The next day he came to where his wife and daughter lived and he was furious.

"Where's that Melanctha, of yours?" he said to his wife, when he saw her. "If she is to the Bishops' stables now with that yellow John, I swear I kill her. A nice way she is going for a decent daughter. Why don't you see to that girl better you, ain't you her mother!"

Melanctha Herbert had always been old in all her ways and she knew very early how to use her power as a woman, and yet Melanctha with all her inborn intense wisdom was really very ignorant of evil. Melanctha had not yet come to understand what they meant, the things she so often heard around her, and which were just beginning to stir strongly in her.

Now when her father began fiercely to assail her, she did not really know what it was that he was so furious to force from her. In every way that he could think of in his anger, he tried to make her say a thing she did not really know. She held out and never answered any thing he asked her, for Melanctha had a breakneck courage and she just then badly hated her black father.

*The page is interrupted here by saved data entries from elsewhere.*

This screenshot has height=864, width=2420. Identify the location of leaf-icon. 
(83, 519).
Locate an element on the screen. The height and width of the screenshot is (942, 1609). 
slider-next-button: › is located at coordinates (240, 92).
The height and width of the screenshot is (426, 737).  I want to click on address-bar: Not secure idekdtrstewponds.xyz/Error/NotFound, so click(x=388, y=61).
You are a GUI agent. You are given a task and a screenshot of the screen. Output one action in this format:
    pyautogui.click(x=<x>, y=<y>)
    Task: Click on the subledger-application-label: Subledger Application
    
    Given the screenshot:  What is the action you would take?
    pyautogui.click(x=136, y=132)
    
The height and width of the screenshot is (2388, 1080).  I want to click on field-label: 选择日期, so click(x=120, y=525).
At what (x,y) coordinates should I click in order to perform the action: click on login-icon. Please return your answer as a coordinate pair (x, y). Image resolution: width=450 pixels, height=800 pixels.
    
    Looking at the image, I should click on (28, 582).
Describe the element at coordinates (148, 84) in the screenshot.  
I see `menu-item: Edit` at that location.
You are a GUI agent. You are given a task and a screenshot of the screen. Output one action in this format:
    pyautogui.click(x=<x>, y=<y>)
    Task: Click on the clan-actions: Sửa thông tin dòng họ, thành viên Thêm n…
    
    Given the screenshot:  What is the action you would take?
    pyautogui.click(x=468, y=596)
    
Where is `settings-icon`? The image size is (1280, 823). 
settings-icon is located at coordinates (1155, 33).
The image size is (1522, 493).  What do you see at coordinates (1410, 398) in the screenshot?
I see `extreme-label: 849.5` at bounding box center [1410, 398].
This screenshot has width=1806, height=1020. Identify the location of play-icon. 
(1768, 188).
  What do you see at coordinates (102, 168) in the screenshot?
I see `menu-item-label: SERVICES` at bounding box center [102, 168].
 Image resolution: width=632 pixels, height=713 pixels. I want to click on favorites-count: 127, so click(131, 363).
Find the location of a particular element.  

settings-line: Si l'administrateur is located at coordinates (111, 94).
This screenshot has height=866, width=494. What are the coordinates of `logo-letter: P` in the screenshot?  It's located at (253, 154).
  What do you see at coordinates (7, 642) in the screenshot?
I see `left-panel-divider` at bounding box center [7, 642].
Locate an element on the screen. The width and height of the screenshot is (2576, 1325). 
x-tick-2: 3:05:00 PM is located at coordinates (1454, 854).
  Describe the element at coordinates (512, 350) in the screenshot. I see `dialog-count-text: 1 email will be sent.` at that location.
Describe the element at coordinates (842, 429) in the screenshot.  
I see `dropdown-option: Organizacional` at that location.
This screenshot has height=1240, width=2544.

When the excitement was all over, Melanctha began to know her power, the power she had so often felt stirring within her and which she now knew she could use to make her stronger.

James Herbert did not win this fight with his daughter. After awhile he forgot it as he soon forgot John and the cut of his sharp razor.

Melanctha almost forgot to hate her father, in her strong interest in the power she now knew she had within her.

Melanctha did not care much now, any longer, to see John or his wife or even the fine horses. This life was too quiet and accustomed and no longer stirred her to any interest or excitement.